Consider how names, traditions, identities, come to take on certain freight, certain connotations over time. Whatever something meant originally, it becomes altered and re-formed, for better or for worse, by how it has been represented through history. Several years ago Nelson Kraybill, President of AMBS seminary wrote an essay that elicited a lot of conversation about how the future of the Mennonite Church was evangelical. One of the points of his argument was that since evangelical means oriented toward good news that we should fully claim that title. Those who felt this was a bad idea argued that there are certain elements of the current evangelical community they don’t want to be identified with. One argument was from the basis of what a name should mean, while one was from what it has come to mean over time. However one feels about that, we who bear the name of Christ are in the same boat. We have to acknowledge that the name of Jesus does not only point back to what we like to think of as the pure form of Christ, but also bears the weight of the good and the bad that has been done in the name of Christ throughout history. How do we represent Christ given this reality?
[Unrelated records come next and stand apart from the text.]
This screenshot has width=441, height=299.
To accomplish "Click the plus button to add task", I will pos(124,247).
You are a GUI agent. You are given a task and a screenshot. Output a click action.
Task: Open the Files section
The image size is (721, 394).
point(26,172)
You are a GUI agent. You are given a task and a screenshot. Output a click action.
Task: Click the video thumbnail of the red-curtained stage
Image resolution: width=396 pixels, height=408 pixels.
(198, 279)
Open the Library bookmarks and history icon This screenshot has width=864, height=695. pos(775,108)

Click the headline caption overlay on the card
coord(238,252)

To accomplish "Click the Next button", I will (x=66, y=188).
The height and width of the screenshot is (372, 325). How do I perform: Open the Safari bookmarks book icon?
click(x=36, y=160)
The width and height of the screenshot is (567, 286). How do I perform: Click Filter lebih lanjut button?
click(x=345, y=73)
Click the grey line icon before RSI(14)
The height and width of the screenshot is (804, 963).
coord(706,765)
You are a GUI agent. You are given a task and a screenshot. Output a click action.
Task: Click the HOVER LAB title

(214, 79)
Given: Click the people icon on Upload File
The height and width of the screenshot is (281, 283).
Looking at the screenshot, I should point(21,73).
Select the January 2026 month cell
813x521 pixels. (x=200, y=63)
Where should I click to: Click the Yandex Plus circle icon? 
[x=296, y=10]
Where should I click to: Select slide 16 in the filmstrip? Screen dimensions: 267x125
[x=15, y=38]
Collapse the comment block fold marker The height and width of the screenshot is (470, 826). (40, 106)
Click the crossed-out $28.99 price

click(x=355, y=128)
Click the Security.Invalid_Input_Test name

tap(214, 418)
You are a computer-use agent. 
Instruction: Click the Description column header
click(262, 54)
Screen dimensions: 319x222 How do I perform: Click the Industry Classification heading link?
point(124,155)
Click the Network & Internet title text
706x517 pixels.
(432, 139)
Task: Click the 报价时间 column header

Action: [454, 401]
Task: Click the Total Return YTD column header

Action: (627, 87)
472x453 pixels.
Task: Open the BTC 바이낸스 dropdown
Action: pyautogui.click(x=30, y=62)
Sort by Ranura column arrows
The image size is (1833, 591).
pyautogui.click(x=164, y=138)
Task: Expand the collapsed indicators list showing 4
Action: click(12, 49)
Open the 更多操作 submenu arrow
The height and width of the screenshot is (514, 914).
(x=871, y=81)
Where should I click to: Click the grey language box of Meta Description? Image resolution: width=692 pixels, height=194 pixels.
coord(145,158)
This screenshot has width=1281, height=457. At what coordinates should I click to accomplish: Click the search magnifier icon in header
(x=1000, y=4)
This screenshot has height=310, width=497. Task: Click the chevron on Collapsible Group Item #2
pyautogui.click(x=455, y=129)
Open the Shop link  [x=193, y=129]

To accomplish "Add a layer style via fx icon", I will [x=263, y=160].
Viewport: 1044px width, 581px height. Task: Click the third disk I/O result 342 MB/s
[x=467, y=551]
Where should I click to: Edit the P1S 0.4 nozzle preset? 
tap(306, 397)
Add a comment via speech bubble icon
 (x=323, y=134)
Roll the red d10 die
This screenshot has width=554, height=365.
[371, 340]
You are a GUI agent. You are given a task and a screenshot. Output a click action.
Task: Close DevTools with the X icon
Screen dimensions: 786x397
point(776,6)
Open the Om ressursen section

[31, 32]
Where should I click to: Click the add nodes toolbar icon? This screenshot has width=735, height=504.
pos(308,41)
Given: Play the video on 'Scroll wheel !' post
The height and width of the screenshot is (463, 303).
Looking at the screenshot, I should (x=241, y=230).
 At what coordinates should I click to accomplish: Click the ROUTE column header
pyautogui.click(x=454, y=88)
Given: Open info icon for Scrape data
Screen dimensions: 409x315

A final thing to consider, before you may want to offer plenty of other things to consider: Consider the way 1 John holds all this tension together. 3:18, “Little children, let us love, not in word or speech, but in truth and action.” On one hand words and speech and names matter little. Our love acts itself out in truth, and that truth can be true no matter how we name it or leave it unnamed. But then 4 verses later: “And this is God’s commandment: that we should believe in the name of God’s Son Jesus Christ and love one another, just as we have been commanded.” There’s still something about that name to hold on to.
I think that’s plenty to consider for now, for starters. I wonder what kinds of thoughts this has brought up for you. Or what kinds of experiences you’ve had that relate with this that you’d like to share. You may want to speak to one of the questions I raised, or ask your own question. Or tell about a time when you feel like you represented Christ and whether or not the name of Christ came up during that time. Or if you feel like you are often on the defensive for feeling like the form of Christianity you believe in is not the one that most people think of when they think of Christianity. What does it mean to live “in Jesus’ name?” Or to pray “in Jesus’ name?” Or to give a cup of cold water, or a can of turkey in Jesus’ name?